Records for this task: Begin
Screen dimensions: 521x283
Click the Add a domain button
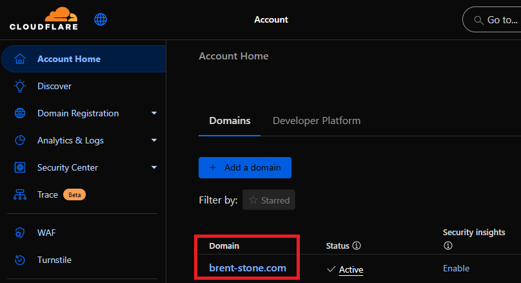click(x=245, y=167)
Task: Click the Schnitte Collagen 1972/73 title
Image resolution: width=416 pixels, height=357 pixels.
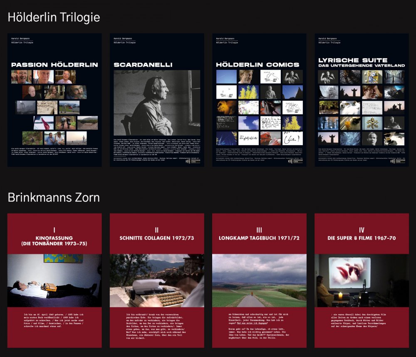Action: click(x=157, y=238)
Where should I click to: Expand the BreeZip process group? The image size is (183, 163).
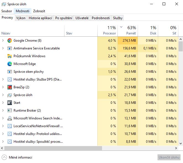(x=3, y=87)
Records for this task: End
Reproduce nothing but the lines running from the line with "Where should I" through the end of the records, keeping both end lines and dropping the pictures.

Where should I click to: Expand the BreeZip process group? The image size is (183, 163).
(x=3, y=87)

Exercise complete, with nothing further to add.